Hey there, time traveller!
This article was published 4/9/2018 (1020 days ago), so information in it may no longer be current.
They’re at the post.
Although the Winnipeg civic election campaign has been in a steady trot for several months now, the period immediately after Labour Day is typically when things start to heat up. By the end of this month, campaign intensity should break into a full gallop that should be maintained all the way to election day, Oct. 24.
What exactly can we expect? First and foremost, a final rush by candidates to register.
Currently, three council seats — St. Boniface (Coun. Matt Allard), St. Vital (Coun. Brian Mayes) and Waverley West (Coun. Janice Lukes) — remain unchallenged.
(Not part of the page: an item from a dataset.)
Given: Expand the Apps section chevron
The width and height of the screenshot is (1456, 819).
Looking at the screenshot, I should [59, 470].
It is unlikely that all three councillors will be acclaimed to their seats; there hasn’t been an acclamation on Winnipeg city council since 2002.
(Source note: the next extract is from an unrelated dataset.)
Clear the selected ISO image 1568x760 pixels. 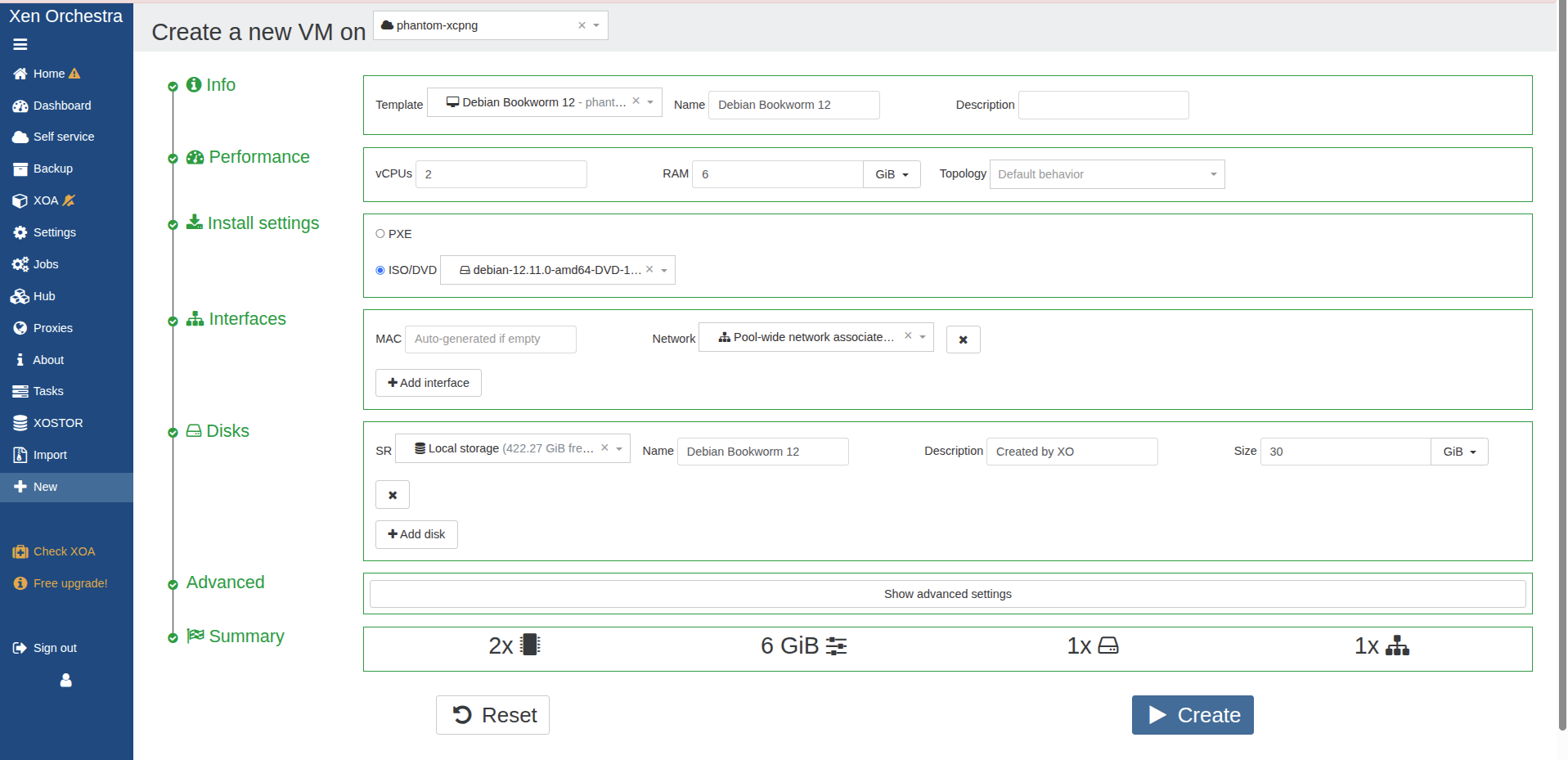point(649,269)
In the race for mayor, 10 candidates are already registered, which equals the high-water mark for 2014. That doesn’t mean all will be on the ballot; only seven of the 10 candidates who registered in 2014 were able to meet all of the eligibility requirements and qualify to have their name on the ballot.
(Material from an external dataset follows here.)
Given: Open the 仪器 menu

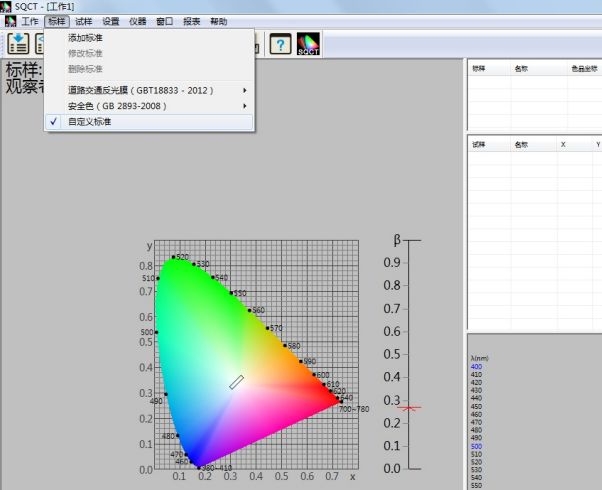Looking at the screenshot, I should point(137,21).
We can also expect some hotly contested council seats.
There are four candidates running in Charleswood-Tuxedo, where incumbent Marty Morantz is leaving municipal politics to try his chances in federal politics. There are also four candidates in Point Douglas, where veteran Mike Pagtakhan announced he would not seek re-election. Six hopefuls are in the race in St. Norbert-Seine River, a riding that has no incumbent after Coun. Lukes chose to run in the newly created ward of Waverley.
However, those ridings pale in terms of overall campaign activity to Fort Rouge-East Fort Garry, which is wide open after council veteran Jenny Gerbasi decided to leave municipal politics. Eight candidates are vying for that seat.
On the mayoral side of the equation, the headlines have been dominated by business consultant Jenny Motkaluk, who was the first candidate to register for the mayoral election. Motkaluk’s decision to go so strong, so early — she registered on May 1, the very first day possible — has been fascinating to watch.
She has released several significant planks from her platform, and in so doing garnered the gross majority of campaign media coverage. That has clearly established her as the chief challenger to Mayor Brian Bowman’s re-election aspirations.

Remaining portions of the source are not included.